Observations in my new role as Chief Commercial Officer at Grow Biotech/Logist Pharma


Just over a month ago I started my role as CCO with Grow Biotech/Logist Pharma. We are at the centre of what has been deemed the medicinal cannabis boom. Technically we are still a startup but within the medicinal cannabis world it feels that we are one of the oldies already. Below I have captured a few initial observations about this exciting new industry.

Two key thoughts spring to mind immediately. Firstly, I believe that this industry needs to grow up quickly and become more ‘pharmaceutical’ in it’s behaviour. We’re talking to doctors and dealing with patients hence behaving like a pharma company and using terminologies that are familiar and make sense. That’s why in Logist Pharma we have MSLs (medical science liaisons) in our field team and a medical affairs team. We are adopting approval processes for materials that are well documented and trusted in pharma. It’s also why we need to get away from cheap and silly comments like ‘a potted history of medicinal cannabis’ or ‘our high flying industry’. Bar two small bandwidth exceptions this is still unlicensed medicinal cannabis we are dealing with, so we need to tread carefully and be very serious about it. It also means that producers cannot talk directly to clinicians and we cannot promote products.

Secondly, and maybe simply because it is still so much in its infancy; I believe the industry would benefit from more direction and a clearer strategy. Currently there are too many people with opinions and views, too many organisations that want to have a say and role in driving this industry forwards. Some of that may also be driven by the very slow progress in the U.K. versus so many other countries. Patients, companies and other organisations are getting impatient and organise meeting after meeting to discuss, most of the time trying to change the system by force. I’m afraid that is simply not going to work.

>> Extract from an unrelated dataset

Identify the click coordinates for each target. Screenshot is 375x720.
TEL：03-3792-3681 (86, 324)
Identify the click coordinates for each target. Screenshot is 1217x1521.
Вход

In my 30 years in pharma I’ve seen it all. We wanted diabetes guidelines to change and to be reviewed faster; we wanted eligibility thresholds for anti TNFs in RA or Crohn’s disease to be lowered faster. All of that because we knew there were thousands of patients who would benefit from it. It just doesn’t work that way unfortunately. I have a slightly more holistic view on the discussions that are going on about pushing NICE to approve medicinal cannabis for the NHS and what would work…

NICE will only make decisions based on RCT evidence and it will also take a long time to review these if they were available. The fact that 1.4 million people are already using medicinal cannabis is an argument in itself, but not to get it through the NHS. It’s an argument to find a way to regulate the use, pull it out of the black market, make it accessible for patients in a controlled way at cost comparable to their current black market expense. That would be a smart objective. At the same time this could be setup in a way so that we could monitor and register what happens to these patients, thereby creating a real world evidence (RWE) base that might well support a future NICE submission. We could compare the use of medicinal cannabis to that of opioids or other strong painkillers and see if there is a benefit. After all, there are plenty of super strong pain medications that should stop patients from driving, but we still allow this. I can see where CBMPs could play a role here for example.

These are my two observations after a month. Our ambition is to be a key player, a thought leader and a reliable partner to everybody involved in increasing access for patients who would benefit from using medicinal cannabis without throwing a list of 52 possible indications at everybody and demanding approval at gunpoint. RWE and evolving evidence in a controlled setup are the key principles whilst also removing some of the blockages around imports as well.